Passage provided:
* start *
Monica Bryant

“I love the band because it’s great to make communal art together.”

I grew up in central Kansas in Hutchinson.  It’s on the main highway near Wichita and Salina.  My parents both grew up on the farm.  We visited my grandparents on their farm but we were always in the city.  My father was in the grain business and worked all over the state.  He worked in a grain business that had the world’s largest grain elevator in Hutchinson.  It was eventually bought out by Cargill.

We lived in Tribune, Garden City, Dodge City, and finally stayed in Hutchinson.  I was born in 1950, the oldest of six and everybody but my youngest sister is still in Kansas.  She lives out in a suburb outside of Houston, Kingwood.  My dad passed away in 2002 and my mom in 2011.

Hutchinson is the salt capital of the world, they say.  Morton’s Salt is there.  The Plains were originally the bottom of the ocean so we had these salt mines.  Now they’re used to store Hollywood celluloid films and all kinds of stuff because it’s a dry climate.  You can take a tour of the salt mines and go down in the deep dark caves.

We also have this space museum that a woman Carey worked on.  It was her vision.  She collected all the space suits and other stuff that they borrowed for the Apollo XIII movie.  And an exploratorium, a planetarium, and other artifacts –even space ships.  It’s an interesting place.

My mother Pat Potucek was an artist.  She was a muralist and she did portraits and landscapes.  She did murals all over the state.  She’s in a book about Kansas muralists.

It’s a Czech name.  That was my father’s name.  He was half Swedish and half Bohemian.  In the last few years we visited Sweden and we visited Prague and we even found the home of my great grandfather who came over from Bohemia. So it’s been fun to explore that family history.
* end *
Short exercise 1:
Answer these about the Monica Bryant text, each on its own line:
(a) In what year was the speaker born?
(b) Which salt company is in Hutchinson?
(c) What was the name of the speaker's mother?

Dataset extract:
* start *
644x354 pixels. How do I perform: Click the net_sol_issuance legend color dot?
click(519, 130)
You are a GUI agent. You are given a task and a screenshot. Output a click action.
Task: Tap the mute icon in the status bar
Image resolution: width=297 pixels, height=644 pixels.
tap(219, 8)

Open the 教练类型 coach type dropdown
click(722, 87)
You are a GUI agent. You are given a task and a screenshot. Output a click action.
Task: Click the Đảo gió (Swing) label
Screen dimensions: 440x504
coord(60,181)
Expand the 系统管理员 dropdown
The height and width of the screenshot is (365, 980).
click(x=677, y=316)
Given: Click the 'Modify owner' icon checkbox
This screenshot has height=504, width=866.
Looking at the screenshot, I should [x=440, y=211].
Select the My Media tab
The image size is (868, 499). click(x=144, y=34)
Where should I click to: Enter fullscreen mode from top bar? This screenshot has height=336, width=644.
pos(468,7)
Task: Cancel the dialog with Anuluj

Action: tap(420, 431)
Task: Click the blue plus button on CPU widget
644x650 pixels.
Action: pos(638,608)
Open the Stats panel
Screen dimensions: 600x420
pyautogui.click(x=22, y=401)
* end *
Short exercise 2: Reproduce the stretch of the listing from the line containing "Expand the 系统管理员 dropdown" through the end of the listing, renaming every "Task" to "Instruction" and leaving everything else unchanged.

Task output 1:
(a) 1950
(b) Morton's Salt
(c) Pat Potucek

Task output 2:
Expand the 系统管理员 dropdown
The height and width of the screenshot is (365, 980).
click(x=677, y=316)
Given: Click the 'Modify owner' icon checkbox
This screenshot has height=504, width=866.
Looking at the screenshot, I should [x=440, y=211].
Select the My Media tab
The image size is (868, 499). click(x=144, y=34)
Where should I click to: Enter fullscreen mode from top bar? This screenshot has height=336, width=644.
pos(468,7)
Instruction: Cancel the dialog with Anuluj

Action: tap(420, 431)
Instruction: Click the blue plus button on CPU widget
644x650 pixels.
Action: pos(638,608)
Open the Stats panel
Screen dimensions: 600x420
pyautogui.click(x=22, y=401)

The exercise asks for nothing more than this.